Two-dimensional flows with zero net momentum : evolution of vortex quadrupoles and oscillating-grid turbulence

The planar flow arising in an initially quiescent viscous fluid under the action of a localized dipolar-type forcing has been studied analytically and experimentally. The force dipole, with non-dimensional forcing amplitude Re, brings net zero momentum into the fluid and gives rise to the formation of a quadrupolar vortex: a system of two dipolar vortices moving apart.
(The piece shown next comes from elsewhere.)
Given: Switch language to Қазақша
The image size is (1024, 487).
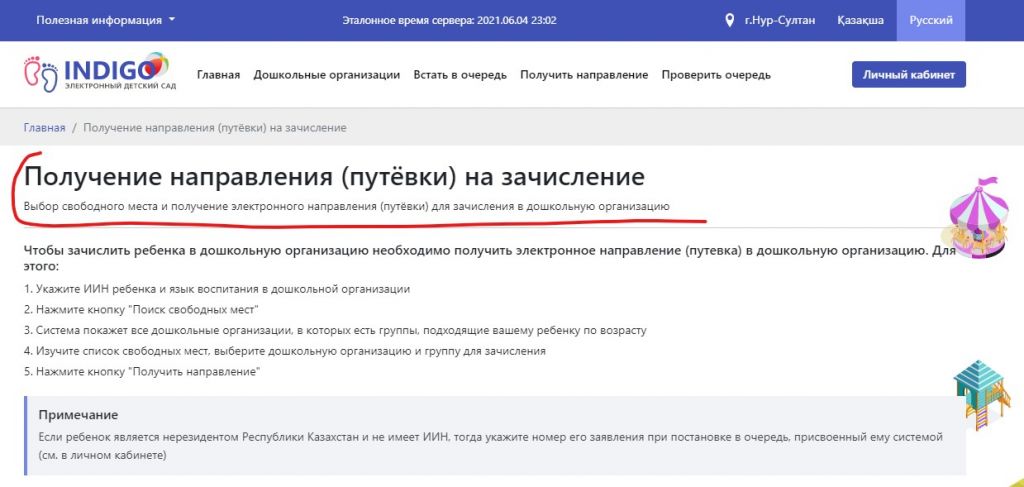Looking at the screenshot, I should [860, 20].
Experimentally, the action of a force dipole was modelled by a vertical cylinder oscillating horizontally in the shallow upper layer of a two-layer fluid. Two cases were studied: single quadrupoles and an array of quadrupoles. It is found that single quadrupoles develop in a self-similar manner: the length L and the translation velocity U of the quadrupolar vortex change with time as L [similar] t1/2 and U [similar] t-1/2. These quantities are characterized by non-dimensional functions a(Re) and ß(Re), respectively, which have been determined theoretically for small Re-values and experimentally for Re-values in the range 160–2200. To produce an array of quadrupoles an array of oscillating vertical rods was used. Two stages in the flow evolution were studied experimentally: the initial stage, when the interactions between the quadrupoles are weak, and the intermediate stage when the interactions play an essential role and the flow is (two-dimensionally) turbulent. It is found that at both stages the width H of the region with intense vortical motions increases with time as H [similar] t1/2. A theoretical explanation of the experimental results is given.